# [Directive]
Rewrite the items below, replacing every occurrence of "Identify the location of" with "Find the position of" and changing nothing else.
[[ Records to use, beginning ]]
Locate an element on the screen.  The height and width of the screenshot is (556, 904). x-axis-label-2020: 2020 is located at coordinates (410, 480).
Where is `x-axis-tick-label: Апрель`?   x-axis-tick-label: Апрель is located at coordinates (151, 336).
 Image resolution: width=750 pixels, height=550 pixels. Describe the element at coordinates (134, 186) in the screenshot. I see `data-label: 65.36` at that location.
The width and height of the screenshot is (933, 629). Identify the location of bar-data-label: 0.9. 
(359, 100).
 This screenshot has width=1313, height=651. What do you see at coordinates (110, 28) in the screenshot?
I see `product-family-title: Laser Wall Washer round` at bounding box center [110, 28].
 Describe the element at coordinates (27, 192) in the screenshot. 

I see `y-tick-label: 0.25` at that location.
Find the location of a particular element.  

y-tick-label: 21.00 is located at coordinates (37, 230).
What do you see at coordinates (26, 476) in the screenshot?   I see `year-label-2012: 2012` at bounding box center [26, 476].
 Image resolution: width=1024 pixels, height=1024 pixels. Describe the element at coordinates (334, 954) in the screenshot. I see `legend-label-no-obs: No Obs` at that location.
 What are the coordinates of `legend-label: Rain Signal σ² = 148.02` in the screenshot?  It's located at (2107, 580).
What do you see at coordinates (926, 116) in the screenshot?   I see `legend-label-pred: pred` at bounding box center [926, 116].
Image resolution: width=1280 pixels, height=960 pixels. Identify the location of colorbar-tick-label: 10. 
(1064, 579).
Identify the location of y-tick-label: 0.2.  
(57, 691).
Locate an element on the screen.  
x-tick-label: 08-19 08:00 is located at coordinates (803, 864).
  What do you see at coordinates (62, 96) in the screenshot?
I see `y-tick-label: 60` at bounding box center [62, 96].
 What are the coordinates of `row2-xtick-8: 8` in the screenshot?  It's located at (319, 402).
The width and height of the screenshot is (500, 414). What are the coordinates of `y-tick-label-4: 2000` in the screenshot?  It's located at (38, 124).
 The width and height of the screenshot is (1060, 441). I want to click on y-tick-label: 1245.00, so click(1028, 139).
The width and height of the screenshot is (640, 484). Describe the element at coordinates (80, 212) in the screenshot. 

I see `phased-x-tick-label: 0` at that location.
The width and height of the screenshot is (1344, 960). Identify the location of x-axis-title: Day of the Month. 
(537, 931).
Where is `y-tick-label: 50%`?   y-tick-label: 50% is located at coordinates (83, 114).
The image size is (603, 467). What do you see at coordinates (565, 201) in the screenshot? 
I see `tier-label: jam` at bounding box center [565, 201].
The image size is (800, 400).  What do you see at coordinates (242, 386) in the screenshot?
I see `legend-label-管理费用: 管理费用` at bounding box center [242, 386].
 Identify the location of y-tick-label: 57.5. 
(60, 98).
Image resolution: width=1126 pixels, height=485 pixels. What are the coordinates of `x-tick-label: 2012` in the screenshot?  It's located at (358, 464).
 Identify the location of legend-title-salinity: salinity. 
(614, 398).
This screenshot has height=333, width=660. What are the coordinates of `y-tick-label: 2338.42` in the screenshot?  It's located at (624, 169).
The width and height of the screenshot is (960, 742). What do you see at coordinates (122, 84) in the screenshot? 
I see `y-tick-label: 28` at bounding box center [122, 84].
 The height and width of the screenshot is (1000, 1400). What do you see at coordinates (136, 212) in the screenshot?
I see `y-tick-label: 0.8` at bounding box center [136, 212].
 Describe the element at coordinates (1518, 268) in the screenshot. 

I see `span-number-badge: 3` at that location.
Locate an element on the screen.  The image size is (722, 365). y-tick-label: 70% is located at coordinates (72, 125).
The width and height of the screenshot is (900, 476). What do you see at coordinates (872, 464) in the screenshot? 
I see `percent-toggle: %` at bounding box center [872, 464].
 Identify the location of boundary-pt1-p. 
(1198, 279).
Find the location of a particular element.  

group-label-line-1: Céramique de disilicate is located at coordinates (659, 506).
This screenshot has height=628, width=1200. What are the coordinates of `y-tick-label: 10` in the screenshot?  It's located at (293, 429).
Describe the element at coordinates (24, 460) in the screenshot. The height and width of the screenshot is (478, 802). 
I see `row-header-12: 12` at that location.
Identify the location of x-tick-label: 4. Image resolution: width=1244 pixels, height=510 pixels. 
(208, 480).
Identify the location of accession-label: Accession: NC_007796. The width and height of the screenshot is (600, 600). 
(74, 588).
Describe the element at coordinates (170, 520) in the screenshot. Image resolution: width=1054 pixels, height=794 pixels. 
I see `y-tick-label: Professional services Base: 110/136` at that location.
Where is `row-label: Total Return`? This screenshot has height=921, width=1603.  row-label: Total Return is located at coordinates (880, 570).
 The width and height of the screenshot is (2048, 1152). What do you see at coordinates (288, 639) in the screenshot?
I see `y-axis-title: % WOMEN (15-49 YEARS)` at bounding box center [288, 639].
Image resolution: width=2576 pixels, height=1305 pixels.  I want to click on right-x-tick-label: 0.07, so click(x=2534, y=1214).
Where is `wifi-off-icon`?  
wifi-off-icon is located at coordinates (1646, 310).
[[ Records to use, end ]]
# [Answer to the problem]
Locate an element on the screen.  The height and width of the screenshot is (556, 904). x-axis-label-2020: 2020 is located at coordinates (410, 480).
Where is `x-axis-tick-label: Апрель`?   x-axis-tick-label: Апрель is located at coordinates (151, 336).
 Image resolution: width=750 pixels, height=550 pixels. Describe the element at coordinates (134, 186) in the screenshot. I see `data-label: 65.36` at that location.
The width and height of the screenshot is (933, 629). Find the position of bar-data-label: 0.9. 
(359, 100).
 This screenshot has width=1313, height=651. What do you see at coordinates (110, 28) in the screenshot?
I see `product-family-title: Laser Wall Washer round` at bounding box center [110, 28].
 Describe the element at coordinates (27, 192) in the screenshot. 

I see `y-tick-label: 0.25` at that location.
Find the location of a particular element.  

y-tick-label: 21.00 is located at coordinates (37, 230).
What do you see at coordinates (26, 476) in the screenshot?   I see `year-label-2012: 2012` at bounding box center [26, 476].
 Image resolution: width=1024 pixels, height=1024 pixels. Describe the element at coordinates (334, 954) in the screenshot. I see `legend-label-no-obs: No Obs` at that location.
 What are the coordinates of `legend-label: Rain Signal σ² = 148.02` in the screenshot?  It's located at (2107, 580).
What do you see at coordinates (926, 116) in the screenshot?   I see `legend-label-pred: pred` at bounding box center [926, 116].
Image resolution: width=1280 pixels, height=960 pixels. Find the position of colorbar-tick-label: 10. 
(1064, 579).
Find the position of y-tick-label: 0.2.  
(57, 691).
Locate an element on the screen.  
x-tick-label: 08-19 08:00 is located at coordinates (803, 864).
  What do you see at coordinates (62, 96) in the screenshot?
I see `y-tick-label: 60` at bounding box center [62, 96].
 What are the coordinates of `row2-xtick-8: 8` in the screenshot?  It's located at (319, 402).
The width and height of the screenshot is (500, 414). What are the coordinates of `y-tick-label-4: 2000` in the screenshot?  It's located at (38, 124).
 The width and height of the screenshot is (1060, 441). I want to click on y-tick-label: 1245.00, so click(1028, 139).
The width and height of the screenshot is (640, 484). Describe the element at coordinates (80, 212) in the screenshot. 

I see `phased-x-tick-label: 0` at that location.
The width and height of the screenshot is (1344, 960). Find the position of x-axis-title: Day of the Month. 
(537, 931).
Where is `y-tick-label: 50%`?   y-tick-label: 50% is located at coordinates (83, 114).
The image size is (603, 467). What do you see at coordinates (565, 201) in the screenshot? 
I see `tier-label: jam` at bounding box center [565, 201].
The image size is (800, 400).  What do you see at coordinates (242, 386) in the screenshot?
I see `legend-label-管理费用: 管理费用` at bounding box center [242, 386].
 Find the position of y-tick-label: 57.5. 
(60, 98).
Image resolution: width=1126 pixels, height=485 pixels. What are the coordinates of `x-tick-label: 2012` in the screenshot?  It's located at (358, 464).
 Find the position of legend-title-salinity: salinity. 
(614, 398).
This screenshot has height=333, width=660. What are the coordinates of `y-tick-label: 2338.42` in the screenshot?  It's located at (624, 169).
The width and height of the screenshot is (960, 742). What do you see at coordinates (122, 84) in the screenshot? 
I see `y-tick-label: 28` at bounding box center [122, 84].
 The height and width of the screenshot is (1000, 1400). What do you see at coordinates (136, 212) in the screenshot?
I see `y-tick-label: 0.8` at bounding box center [136, 212].
 Describe the element at coordinates (1518, 268) in the screenshot. 

I see `span-number-badge: 3` at that location.
Locate an element on the screen.  The image size is (722, 365). y-tick-label: 70% is located at coordinates (72, 125).
The width and height of the screenshot is (900, 476). What do you see at coordinates (872, 464) in the screenshot? 
I see `percent-toggle: %` at bounding box center [872, 464].
 Find the position of boundary-pt1-p. 
(1198, 279).
Find the location of a particular element.  

group-label-line-1: Céramique de disilicate is located at coordinates (659, 506).
This screenshot has height=628, width=1200. What are the coordinates of `y-tick-label: 10` in the screenshot?  It's located at (293, 429).
Describe the element at coordinates (24, 460) in the screenshot. The height and width of the screenshot is (478, 802). 
I see `row-header-12: 12` at that location.
Find the position of x-tick-label: 4. Image resolution: width=1244 pixels, height=510 pixels. 
(208, 480).
Find the position of accession-label: Accession: NC_007796. The width and height of the screenshot is (600, 600). 
(74, 588).
Describe the element at coordinates (170, 520) in the screenshot. Image resolution: width=1054 pixels, height=794 pixels. 
I see `y-tick-label: Professional services Base: 110/136` at that location.
Where is `row-label: Total Return`? This screenshot has height=921, width=1603.  row-label: Total Return is located at coordinates (880, 570).
 The width and height of the screenshot is (2048, 1152). What do you see at coordinates (288, 639) in the screenshot?
I see `y-axis-title: % WOMEN (15-49 YEARS)` at bounding box center [288, 639].
Image resolution: width=2576 pixels, height=1305 pixels.  I want to click on right-x-tick-label: 0.07, so click(x=2534, y=1214).
Where is `wifi-off-icon`?  
wifi-off-icon is located at coordinates (1646, 310).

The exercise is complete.